QUÉ DEBES HACER: Continúa, por favor, el texto sobre el efecto de las expectativas y el precio de una pastilla, a partir de su última oración.

*** FRAGMENTO DEL TEXTO

El efecto de las expectativas y por qué una pastilla más cara nos parece más efectiva

En 2006 Ariely, en conjunto con Carmon, Shiv y Waber,5 desarrollaron un experimento que involucraba el reclutamiento de 82 voluntarios de la salud para probar una nueva pastilla llamada Veladone. Según se leía en el folleto que fue entregado a los voluntarios, “estudios clínicos muestran que más de 92% de los pacientes que tomaron Veladone en estudios controlados experimentaron una disminución significativa del dolor en diez minutos y con un efecto que duraba hasta ocho horas”. El costo era de 2,5 dólares la dosis.

Luego de los correspondientes controles médicos a manos de profesionales, los voluntarios recibirían shocks de electricidad para testear su percepción y tolerancia al dolor. Después de esa primera etapa, recibirían una de las pastillas, que debía hacer efecto en no más de diez o 15 minutos. Tras ese período, se sometían nuevamente a una serie de shocks eléctricos. ¿Qué pasó luego de esta segunda etapa? Sea por el efecto de la pastilla, o vaya uno a saber por qué, los voluntarios sintieron menos dolor. De hecho, algunos no experimentaron dolor en absoluto. De esta manera, los participantes finalizaron el experimento con un muy buen concepto sobre la nueva droga, y esperaban que se encontrara pronto en las farmacias locales.

¿Pero de qué se trataba esta nueva droga? Era simplemente una cápsula de vitamina C. El efecto había sido emocional, producido en sus mentes a raíz de las expectativas que generó la información que recibieron sobre la eficacia del nuevo medicamento. Con esto como base, los investigadores fueron un paso más y repitieron el experimento con otro grupo de personas, pero introduciendo un pequeño cambio: removieron el precio original de la pastilla (2,5 dólares) del folleto y establecieron un precio de oferta de tan sólo diez centésimos.

¿Qué resultados obtuvieron con este nuevo grupo de estudio? ¿Cambió en algo su reacción en relación al primero, que recibió la pastilla con un costo mayor? En el caso de este último grupo, sólo la mitad de los participantes sintieron una mejora luego de tomar la pastilla, cuando en el grupo anterior fueron todos quienes la experimentaron. Como concluyeron los investigadores, en temas de medicina, uno obtiene lo que paga. El precio puede cambiar la experiencia, más allá de que se trate de la misma droga y de la misma prueba.

******
*** MATERIAL DE ORIGEN

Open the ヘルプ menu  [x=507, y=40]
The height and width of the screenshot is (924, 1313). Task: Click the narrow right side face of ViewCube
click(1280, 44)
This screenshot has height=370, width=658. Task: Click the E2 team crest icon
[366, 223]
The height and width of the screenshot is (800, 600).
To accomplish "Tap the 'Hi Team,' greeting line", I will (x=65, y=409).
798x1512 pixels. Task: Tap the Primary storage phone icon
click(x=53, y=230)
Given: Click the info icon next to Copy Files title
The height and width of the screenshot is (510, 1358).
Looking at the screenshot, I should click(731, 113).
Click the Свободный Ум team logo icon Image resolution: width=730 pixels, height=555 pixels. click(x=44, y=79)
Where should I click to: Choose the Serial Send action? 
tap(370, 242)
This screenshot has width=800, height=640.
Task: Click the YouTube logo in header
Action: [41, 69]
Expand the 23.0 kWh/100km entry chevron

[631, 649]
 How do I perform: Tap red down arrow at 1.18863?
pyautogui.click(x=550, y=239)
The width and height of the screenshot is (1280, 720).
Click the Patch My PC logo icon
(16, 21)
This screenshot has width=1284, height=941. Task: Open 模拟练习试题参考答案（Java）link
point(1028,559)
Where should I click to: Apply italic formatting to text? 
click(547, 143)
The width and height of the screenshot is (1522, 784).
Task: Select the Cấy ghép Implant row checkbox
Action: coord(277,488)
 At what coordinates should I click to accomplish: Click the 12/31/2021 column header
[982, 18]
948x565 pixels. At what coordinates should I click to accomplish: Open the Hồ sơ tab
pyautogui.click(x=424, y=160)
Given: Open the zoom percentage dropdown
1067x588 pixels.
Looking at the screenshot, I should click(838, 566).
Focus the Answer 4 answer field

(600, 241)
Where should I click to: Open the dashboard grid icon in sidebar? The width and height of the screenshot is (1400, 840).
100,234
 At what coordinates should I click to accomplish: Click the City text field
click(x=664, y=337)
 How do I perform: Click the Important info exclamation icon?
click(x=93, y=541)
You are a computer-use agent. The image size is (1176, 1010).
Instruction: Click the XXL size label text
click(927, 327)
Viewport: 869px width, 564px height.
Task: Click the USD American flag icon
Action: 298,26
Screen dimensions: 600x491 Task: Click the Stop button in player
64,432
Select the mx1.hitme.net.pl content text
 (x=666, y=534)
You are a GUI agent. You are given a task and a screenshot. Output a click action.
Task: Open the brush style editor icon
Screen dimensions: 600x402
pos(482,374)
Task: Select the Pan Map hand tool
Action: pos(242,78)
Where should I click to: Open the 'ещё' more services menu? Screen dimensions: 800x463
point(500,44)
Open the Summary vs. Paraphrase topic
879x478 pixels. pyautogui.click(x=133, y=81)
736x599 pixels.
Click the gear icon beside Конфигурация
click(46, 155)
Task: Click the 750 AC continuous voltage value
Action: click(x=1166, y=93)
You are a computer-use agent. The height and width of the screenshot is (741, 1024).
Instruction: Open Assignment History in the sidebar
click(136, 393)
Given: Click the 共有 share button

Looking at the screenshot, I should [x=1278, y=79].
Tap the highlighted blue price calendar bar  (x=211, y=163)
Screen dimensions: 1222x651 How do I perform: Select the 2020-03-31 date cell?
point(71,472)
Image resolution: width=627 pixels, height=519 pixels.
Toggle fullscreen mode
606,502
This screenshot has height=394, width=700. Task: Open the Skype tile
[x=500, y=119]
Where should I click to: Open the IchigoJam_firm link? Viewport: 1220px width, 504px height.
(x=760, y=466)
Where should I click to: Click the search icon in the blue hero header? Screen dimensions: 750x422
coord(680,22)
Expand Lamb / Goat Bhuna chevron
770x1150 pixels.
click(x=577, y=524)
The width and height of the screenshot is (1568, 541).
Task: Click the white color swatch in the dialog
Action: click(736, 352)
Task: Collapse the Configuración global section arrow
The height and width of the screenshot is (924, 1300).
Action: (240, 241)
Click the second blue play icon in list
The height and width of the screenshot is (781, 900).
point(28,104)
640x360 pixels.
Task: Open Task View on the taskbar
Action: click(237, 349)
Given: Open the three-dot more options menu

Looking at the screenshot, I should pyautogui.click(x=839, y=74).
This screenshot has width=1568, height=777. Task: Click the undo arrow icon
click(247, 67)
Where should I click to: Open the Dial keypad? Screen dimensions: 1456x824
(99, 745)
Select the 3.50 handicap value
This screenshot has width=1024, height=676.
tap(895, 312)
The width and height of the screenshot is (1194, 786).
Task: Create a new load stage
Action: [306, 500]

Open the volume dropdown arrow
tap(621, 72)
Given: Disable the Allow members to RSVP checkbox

******

RESPUESTA:
Conclusión

Estas investigaciones, junto con muchas otras que están recogidas en el libro –que recomiendo, pues no tiene desperdicio–, nos dejan algunas lecciones interesantes. Creemos que tenemos el control final sobre muchas decisiones que tomamos en nuestras vidas, cuando esto dista de ser así. Esto es, en parte, debido a nuestro deseo de vernos como nos gustaría y no cómo somos en realidad.

Muchos de estos experimentos evidencian que existen fuerzas –emociones, relatividad y muchas otras más– que influyen en nuestro comportamiento y que subestimamos o ignoramos, y no precisamente por falta de conocimiento, debilidad o algo puntual. Simplemente pasa porque somos seres humanos previsiblemente irracionales.

Lo positivo de todo esto, como señala Ariely, es que una vez que podemos determinar dónde estamos siendo irracionales, podemos mejorar nuestras reacciones y actitudes y contar con mejores herramientas al momento de tomar decisiones. Esto también les brinda, a las empresas y principalmente a los formuladores de políticas, una gran oportunidad para revisar y rediseñar sus políticas.


  1. Shampanier, K., Mazar, N. y Ariely, D. (2007). Zero as a Special Price: The True Value of Free Products, en Marketing Science, pp. 742-757. 

  2. Ariely, D. y Wertenbroch, K. (2002). Procrastination, Deadlines, and Performance: Self-Control by Precommitment, en Psychological Science, pp. 219-224.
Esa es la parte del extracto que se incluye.